Ihre Aufgabe:
Geben Sie an, wie viele der folgenden Zeilen das Wort „Remove“ enthalten. Nennen Sie nur die Zahl.

***

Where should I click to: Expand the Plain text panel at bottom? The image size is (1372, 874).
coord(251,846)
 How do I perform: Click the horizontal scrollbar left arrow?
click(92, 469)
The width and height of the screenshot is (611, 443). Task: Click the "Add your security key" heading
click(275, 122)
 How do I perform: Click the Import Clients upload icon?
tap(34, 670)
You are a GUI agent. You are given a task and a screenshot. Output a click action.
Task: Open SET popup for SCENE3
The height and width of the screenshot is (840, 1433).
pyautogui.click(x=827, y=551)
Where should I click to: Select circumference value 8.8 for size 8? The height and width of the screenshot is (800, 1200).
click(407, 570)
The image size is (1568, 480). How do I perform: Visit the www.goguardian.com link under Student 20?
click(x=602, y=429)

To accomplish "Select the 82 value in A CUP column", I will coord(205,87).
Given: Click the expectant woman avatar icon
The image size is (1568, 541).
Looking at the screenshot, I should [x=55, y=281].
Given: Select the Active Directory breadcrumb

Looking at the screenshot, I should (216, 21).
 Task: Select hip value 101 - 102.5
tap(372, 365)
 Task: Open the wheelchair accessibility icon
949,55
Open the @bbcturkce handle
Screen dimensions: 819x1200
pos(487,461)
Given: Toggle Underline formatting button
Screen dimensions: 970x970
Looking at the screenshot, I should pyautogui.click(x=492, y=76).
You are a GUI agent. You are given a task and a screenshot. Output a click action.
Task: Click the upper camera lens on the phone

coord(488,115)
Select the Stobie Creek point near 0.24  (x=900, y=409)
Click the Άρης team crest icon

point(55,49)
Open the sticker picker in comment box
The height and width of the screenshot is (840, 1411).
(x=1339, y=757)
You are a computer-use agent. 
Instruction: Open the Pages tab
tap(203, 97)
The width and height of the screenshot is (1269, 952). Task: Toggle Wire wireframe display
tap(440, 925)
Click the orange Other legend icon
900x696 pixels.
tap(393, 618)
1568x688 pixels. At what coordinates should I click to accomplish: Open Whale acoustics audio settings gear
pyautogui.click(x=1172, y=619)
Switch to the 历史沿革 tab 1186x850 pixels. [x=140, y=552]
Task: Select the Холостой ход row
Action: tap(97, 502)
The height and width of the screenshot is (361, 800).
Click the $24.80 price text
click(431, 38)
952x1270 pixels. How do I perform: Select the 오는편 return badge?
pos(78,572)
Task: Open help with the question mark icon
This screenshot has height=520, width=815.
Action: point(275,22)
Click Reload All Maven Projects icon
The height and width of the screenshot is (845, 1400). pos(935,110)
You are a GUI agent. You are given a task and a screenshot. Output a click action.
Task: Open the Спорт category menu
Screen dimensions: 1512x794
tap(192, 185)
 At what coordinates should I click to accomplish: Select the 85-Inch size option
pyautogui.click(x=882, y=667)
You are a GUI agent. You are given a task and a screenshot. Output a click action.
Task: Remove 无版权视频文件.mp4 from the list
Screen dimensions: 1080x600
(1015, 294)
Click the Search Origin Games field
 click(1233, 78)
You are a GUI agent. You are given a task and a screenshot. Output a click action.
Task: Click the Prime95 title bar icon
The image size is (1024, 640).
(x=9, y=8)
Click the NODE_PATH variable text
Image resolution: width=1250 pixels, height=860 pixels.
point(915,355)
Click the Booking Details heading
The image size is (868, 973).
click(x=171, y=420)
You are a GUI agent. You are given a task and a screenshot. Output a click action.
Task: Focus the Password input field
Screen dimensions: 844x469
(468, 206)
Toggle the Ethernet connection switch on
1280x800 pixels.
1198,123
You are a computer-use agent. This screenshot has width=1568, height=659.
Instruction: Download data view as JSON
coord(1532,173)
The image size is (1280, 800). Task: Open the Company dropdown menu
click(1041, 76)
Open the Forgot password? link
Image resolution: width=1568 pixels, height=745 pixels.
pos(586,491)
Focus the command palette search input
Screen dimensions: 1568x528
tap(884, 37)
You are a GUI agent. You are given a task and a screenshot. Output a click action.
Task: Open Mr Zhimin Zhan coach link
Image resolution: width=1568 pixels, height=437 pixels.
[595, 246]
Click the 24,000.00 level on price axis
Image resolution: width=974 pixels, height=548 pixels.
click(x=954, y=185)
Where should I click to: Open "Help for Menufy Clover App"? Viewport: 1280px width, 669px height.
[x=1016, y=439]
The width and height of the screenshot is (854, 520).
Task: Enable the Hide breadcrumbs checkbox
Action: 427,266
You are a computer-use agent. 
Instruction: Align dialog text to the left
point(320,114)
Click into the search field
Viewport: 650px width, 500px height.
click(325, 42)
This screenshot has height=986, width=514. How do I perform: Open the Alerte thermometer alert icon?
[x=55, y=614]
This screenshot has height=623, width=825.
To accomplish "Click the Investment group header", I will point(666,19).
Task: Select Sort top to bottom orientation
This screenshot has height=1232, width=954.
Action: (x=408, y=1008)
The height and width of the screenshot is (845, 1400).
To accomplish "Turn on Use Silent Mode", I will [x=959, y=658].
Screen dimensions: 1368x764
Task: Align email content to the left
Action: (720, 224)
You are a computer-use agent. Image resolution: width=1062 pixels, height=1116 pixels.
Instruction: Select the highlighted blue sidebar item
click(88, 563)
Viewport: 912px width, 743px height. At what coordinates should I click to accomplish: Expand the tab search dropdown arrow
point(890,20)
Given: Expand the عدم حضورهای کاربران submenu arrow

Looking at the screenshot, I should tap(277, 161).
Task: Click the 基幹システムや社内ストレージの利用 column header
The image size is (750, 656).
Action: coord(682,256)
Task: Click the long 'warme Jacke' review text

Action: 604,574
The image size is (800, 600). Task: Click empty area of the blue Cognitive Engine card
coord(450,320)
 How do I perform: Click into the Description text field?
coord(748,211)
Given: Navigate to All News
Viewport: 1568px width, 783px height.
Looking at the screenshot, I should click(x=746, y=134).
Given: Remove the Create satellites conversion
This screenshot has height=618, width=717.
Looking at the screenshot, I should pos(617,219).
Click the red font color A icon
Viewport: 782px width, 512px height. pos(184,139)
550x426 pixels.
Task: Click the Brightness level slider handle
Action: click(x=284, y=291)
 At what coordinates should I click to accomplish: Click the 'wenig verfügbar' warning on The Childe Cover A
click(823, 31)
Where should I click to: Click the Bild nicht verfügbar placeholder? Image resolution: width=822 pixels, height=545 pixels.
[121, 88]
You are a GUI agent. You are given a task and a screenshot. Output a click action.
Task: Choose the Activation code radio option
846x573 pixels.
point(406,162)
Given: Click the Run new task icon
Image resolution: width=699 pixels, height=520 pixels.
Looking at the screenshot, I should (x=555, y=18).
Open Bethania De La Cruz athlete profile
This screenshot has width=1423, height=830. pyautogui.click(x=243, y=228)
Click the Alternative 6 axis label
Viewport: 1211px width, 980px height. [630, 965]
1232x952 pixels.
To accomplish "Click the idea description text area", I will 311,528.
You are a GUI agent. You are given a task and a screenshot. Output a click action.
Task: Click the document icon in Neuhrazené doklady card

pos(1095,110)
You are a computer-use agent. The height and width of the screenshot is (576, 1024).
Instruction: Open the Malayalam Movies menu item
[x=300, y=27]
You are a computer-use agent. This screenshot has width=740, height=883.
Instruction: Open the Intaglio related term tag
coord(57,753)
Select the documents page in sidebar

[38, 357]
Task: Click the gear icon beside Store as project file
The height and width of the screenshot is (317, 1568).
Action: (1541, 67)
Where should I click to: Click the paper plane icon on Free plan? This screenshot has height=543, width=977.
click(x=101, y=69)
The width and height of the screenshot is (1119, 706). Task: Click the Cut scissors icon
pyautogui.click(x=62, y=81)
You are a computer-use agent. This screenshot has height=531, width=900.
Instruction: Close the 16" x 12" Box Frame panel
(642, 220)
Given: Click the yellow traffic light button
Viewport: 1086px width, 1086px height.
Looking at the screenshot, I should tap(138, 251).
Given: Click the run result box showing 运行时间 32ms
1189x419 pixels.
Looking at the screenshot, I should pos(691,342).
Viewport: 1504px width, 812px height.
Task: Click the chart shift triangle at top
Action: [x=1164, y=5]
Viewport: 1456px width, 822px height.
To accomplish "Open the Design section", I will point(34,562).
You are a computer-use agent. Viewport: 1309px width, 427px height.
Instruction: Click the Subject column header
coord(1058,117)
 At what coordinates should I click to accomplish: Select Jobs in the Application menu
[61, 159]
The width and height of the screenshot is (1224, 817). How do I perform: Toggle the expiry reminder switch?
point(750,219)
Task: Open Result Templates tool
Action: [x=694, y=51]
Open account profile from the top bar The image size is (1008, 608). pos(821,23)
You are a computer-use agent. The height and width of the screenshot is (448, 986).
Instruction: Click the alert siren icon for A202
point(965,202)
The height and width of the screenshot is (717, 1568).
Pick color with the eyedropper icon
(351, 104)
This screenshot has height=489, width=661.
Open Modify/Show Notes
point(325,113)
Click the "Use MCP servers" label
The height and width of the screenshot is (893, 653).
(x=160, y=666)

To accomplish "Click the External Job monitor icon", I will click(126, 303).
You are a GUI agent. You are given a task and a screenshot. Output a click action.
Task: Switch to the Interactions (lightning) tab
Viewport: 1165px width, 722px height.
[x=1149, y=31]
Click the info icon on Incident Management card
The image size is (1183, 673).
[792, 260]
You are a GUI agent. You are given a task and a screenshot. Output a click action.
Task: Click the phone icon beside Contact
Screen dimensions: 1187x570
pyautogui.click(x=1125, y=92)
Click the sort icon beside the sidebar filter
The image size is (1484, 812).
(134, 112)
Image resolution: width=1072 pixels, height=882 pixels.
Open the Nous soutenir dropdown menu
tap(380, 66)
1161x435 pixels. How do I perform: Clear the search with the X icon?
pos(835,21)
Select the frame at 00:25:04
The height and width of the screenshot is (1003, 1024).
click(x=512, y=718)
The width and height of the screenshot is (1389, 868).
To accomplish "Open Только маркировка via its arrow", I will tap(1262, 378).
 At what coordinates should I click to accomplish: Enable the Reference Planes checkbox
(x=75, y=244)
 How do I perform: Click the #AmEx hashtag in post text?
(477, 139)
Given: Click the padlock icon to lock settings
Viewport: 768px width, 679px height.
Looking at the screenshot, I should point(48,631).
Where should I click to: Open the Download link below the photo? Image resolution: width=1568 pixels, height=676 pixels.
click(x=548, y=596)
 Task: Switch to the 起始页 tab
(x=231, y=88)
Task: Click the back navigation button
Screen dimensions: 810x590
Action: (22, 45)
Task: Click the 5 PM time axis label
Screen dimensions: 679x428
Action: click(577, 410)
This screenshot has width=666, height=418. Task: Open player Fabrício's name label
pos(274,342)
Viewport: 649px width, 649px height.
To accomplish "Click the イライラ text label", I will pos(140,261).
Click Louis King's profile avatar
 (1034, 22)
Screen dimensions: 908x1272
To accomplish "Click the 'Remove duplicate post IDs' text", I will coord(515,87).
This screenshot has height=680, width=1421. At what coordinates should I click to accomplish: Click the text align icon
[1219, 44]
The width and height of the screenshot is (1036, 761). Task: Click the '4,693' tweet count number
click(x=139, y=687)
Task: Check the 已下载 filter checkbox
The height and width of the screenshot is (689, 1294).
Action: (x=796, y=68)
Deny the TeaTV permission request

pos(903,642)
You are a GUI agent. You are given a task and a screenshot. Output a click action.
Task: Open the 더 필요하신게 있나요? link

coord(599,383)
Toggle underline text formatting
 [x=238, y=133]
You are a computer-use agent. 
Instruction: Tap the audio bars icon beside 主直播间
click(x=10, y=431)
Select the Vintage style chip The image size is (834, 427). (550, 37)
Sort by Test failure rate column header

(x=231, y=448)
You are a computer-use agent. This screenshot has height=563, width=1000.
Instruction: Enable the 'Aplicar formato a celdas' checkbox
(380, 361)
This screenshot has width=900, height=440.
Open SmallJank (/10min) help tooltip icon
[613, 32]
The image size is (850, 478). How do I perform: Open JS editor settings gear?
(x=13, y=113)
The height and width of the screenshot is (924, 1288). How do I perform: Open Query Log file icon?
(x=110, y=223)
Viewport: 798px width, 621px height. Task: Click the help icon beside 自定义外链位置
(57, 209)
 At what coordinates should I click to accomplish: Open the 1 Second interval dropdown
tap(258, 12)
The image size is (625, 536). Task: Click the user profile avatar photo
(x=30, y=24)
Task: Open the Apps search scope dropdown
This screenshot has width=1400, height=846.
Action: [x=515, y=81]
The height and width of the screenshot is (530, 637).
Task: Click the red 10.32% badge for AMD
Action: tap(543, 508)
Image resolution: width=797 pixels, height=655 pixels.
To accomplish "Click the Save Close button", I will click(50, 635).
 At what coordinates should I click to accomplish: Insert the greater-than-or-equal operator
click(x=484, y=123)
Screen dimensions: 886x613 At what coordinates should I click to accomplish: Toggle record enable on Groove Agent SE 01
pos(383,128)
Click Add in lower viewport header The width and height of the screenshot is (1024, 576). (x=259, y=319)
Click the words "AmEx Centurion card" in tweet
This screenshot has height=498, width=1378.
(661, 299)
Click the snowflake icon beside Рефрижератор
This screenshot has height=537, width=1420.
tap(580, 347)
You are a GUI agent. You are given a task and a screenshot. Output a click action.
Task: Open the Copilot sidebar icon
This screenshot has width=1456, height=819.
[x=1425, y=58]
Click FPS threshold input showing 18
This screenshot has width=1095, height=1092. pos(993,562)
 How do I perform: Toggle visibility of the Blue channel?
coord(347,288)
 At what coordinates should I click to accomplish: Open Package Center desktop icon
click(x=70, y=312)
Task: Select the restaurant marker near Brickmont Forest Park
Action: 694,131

***

Ergebnis der Übung:
3